There are those, including the first two, the Irish-Gothic-Platonic religious fantasy of
The Unicorn
, and the Nietzchean fable of
The Time of the Angels
, where the symbolic nature of the world constructs a fabulous story in which, nevertheless, the people are mortal beings, not figments. There are many varieties of realism—
A Severed Head
combines a Wildean or Shavian drawing-room dance with a wicked anthropological undertow, whilst
An Unofficial Rose
and
The Nice and the Good
create space and leisure in their telling, are “English” like Jane Austen crossed with Margery Allingham. There are differences, which can be pursued with technical delight, sentence by sentence, between those novels which have a first-person narrator—all male—
A Severed Head
,
A Word Child
,
The Black Prince
—and the more usual ones, where a narrative voice sees the world of the novel through many consciousnesses, as
The Bell
is lived through the minds of Michael, Dora and Toby, whilst we never “see into” Paul, or Nick, or Catherine, who remain, to use a Murdochian word, “opaque”. One of Murdoch's abiding lessons was the difficulty and necessity of imagining other people, with centres of consciousness as real as our own, and different. This lesson is dramatised differently through the eyes of a first-person narrator failing to learn it, from when it is seen through a spread-out cast of human imaginations. There are differences too, both in the story that can be told, and in the craft of inventing characters, between a book with three actors, and one with fifteen or twenty. You have to say less if there are more—the skill is in suggestion and detail. The large cast, the repetitions and differences of behaviour, are essential both to Murdoch's moral world and to her forms of realism. She said frequently that she liked to imagine retelling her stories from the point of view of the minor characters, and it is a tribute to her—especially when one thinks how few words, how few paragraphs she had to make up her minor characters in—that it is possible to imagine how this could be done. Even Mrs Mark, in
The Bell
, a deliciously recognisable type of the uncharitable charitable person, has a personal history, a marriage, a mystery.

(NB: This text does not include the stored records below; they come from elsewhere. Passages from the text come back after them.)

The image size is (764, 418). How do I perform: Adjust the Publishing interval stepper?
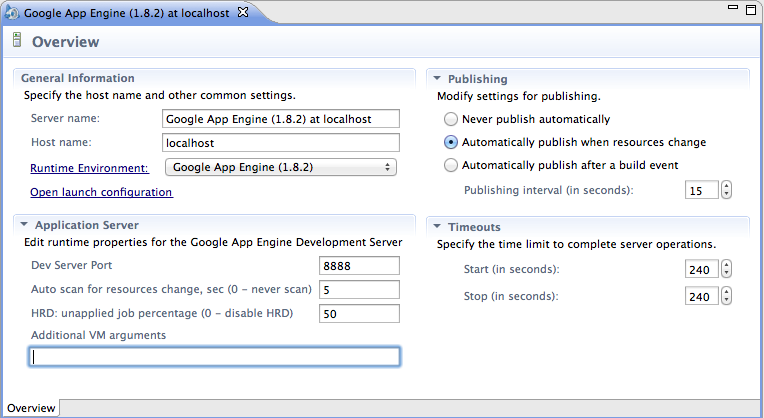[x=726, y=190]
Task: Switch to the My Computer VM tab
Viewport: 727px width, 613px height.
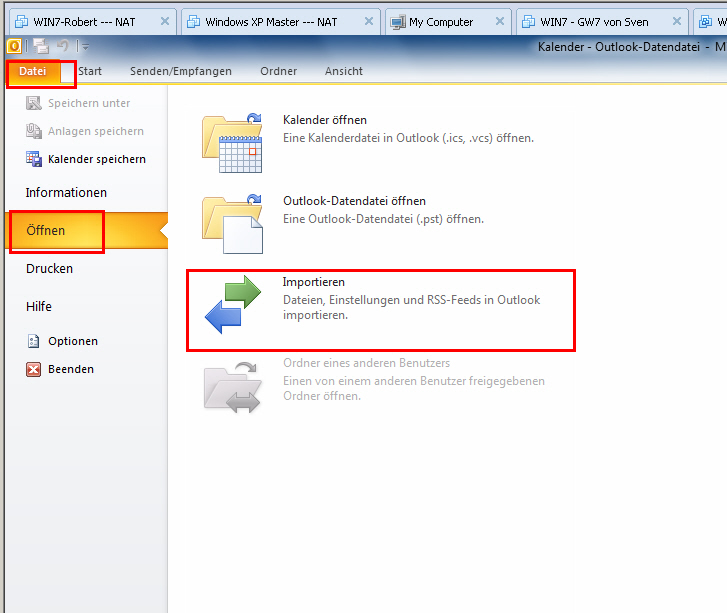Action: click(440, 21)
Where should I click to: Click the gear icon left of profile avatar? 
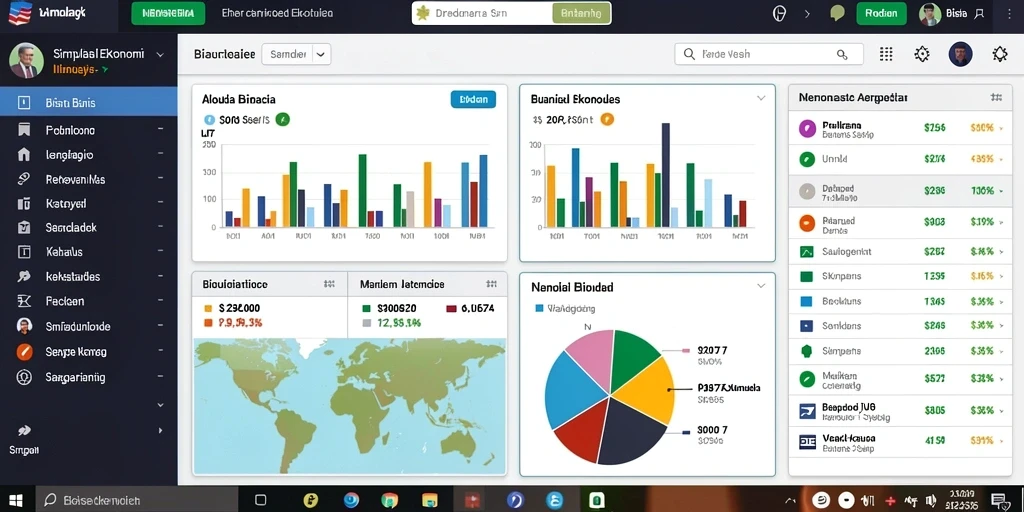(x=921, y=54)
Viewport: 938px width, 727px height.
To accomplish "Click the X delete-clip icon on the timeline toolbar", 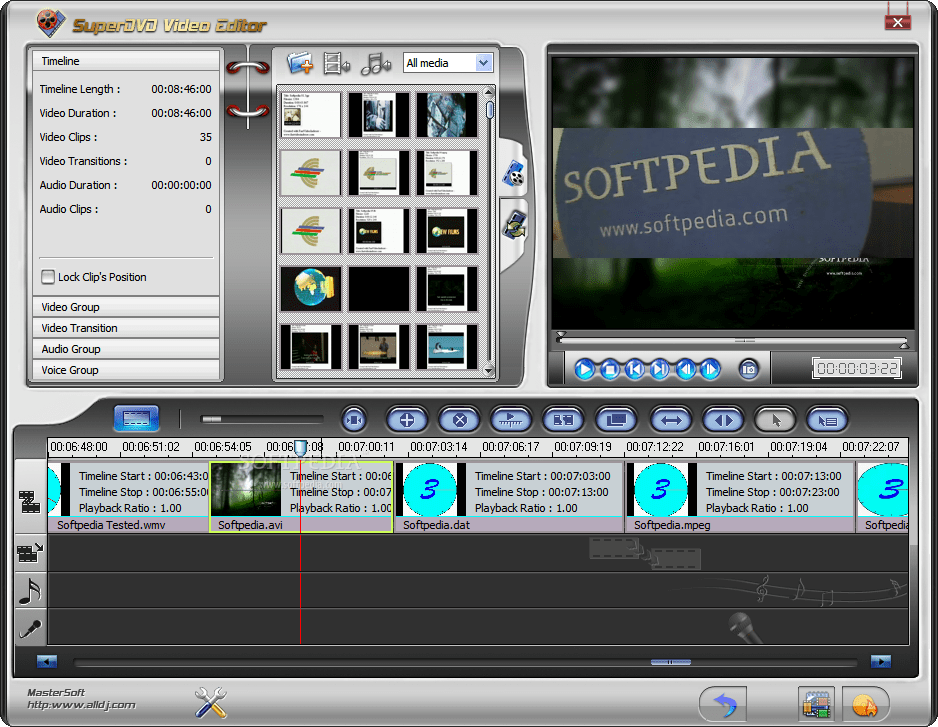I will 459,420.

As Murdoch grew bolder, she moved in one sense further and further from the “probable” world of conventional realism into a world of games, of chance, of a human dance. Art, she used to say, was “adventure stories” and she let go of her puritanical mistrust of the fabulous, having understood how human truths are contained in the unreal patterns of Shakespearean comedy and romance, as well as in high tragedy. The novel, she used to say, is essentially a comic form—tragedy can be experienced communally in drama, but the private world of the novel is a mixed form, an incomplete form. She would say gleefully to me that she had come to see that you could put anything and everything into a novel, you were constrained only by length and paper pages. It could be argued that her late baggy monsters were defeated by this high ambition and by the problem of length.